East Coast transplant. Colorado fossil hunter Kirk Johnson will be the new head of the Smithsonian natural history museum in Washington, D.C.
Credit: Courtesy of the Smithsonian Institution
The Smithsonian Institution National Museum of Natural History has announced that Kirk Johnson will be its new director starting 29 October. Johnson is vice president of research and collections and chief curator at the Denver Museum of Nature & Science. He studies Great Plains and Rocky Mountain fossil plants dating from 145 million to 34 million years ago and is an expert on the Cretaceous-Tertiary (K-T) boundary extinction event. He will replace Cristián Samper, who will be taking over the Wildlife Conservation Society, headquartered in New York City in August.
Johnson is an "excellent choice to continue a lot the initiatives that [Samper] has put in place over the last 9 years," says Smithsonian Natural History Museum ichthyologist Richard Vari, who was on the search committee for the new director. In a press release, Smithsonian Secretary Wayne Clough called Johnson "a perfect match," for the directorship of the Washington, D.C., museum.

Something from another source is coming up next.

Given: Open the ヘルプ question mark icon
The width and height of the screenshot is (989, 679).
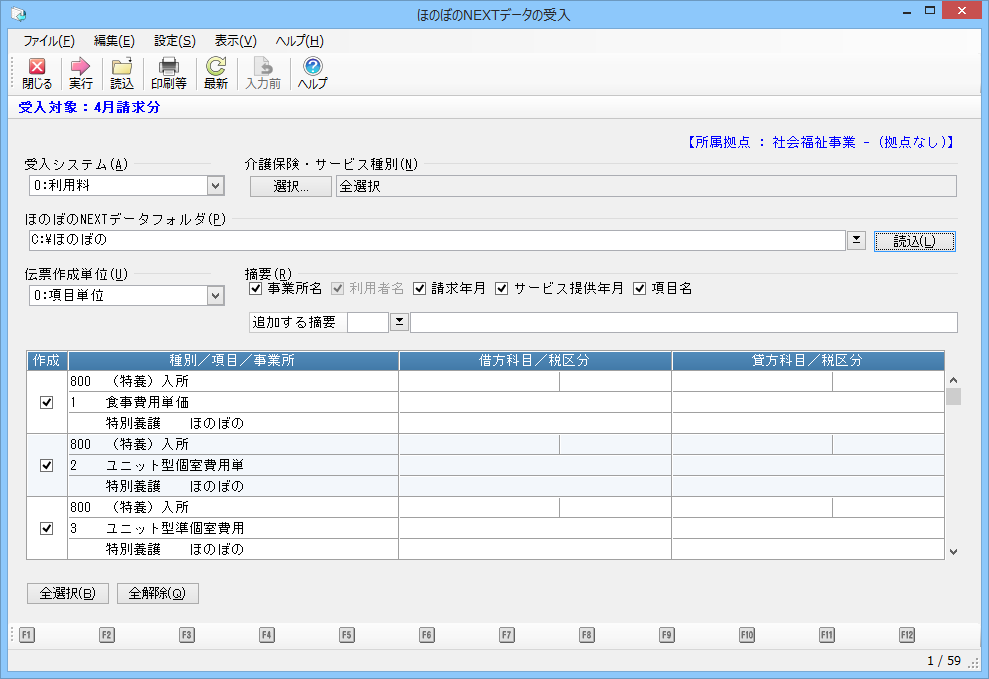Looking at the screenshot, I should pos(312,67).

The move will be a step up for Johnson, who as chief curator in the Denver museum oversaw at $3.5 million budget and a 70-person staff. In Washington, Johnson will be managing more than 460 employees and more than 126 million artifacts. The Washington, D.C., museum's annual federal budget is $68 million and it hosts an average of 7 million visitors a year. Johnson "brings the skill set that would allow him to scale up with reasonable speed," says Vari.
Johnson has plenty of experience communicating science to the public. In 2010, he coordinated the Snowmastodon Project, a 70-day excavation in Colorado that involved 250 people and netted 5000 fossils. Public outreach—school visits, Webcasts, even a TV show—was a big part of the project. And he says he looks forward most to getting the natural history museum's 7 million visitors a year more excited about science. "The museum is an urban touchpoint to the natural world," he says. "Already it has an amazing worldwide reputation, but the potential to grow that is huge."
Until Johnson's arrival, Jonathan Coddington, associate director for research and collections at the natural history museum, will be in charge.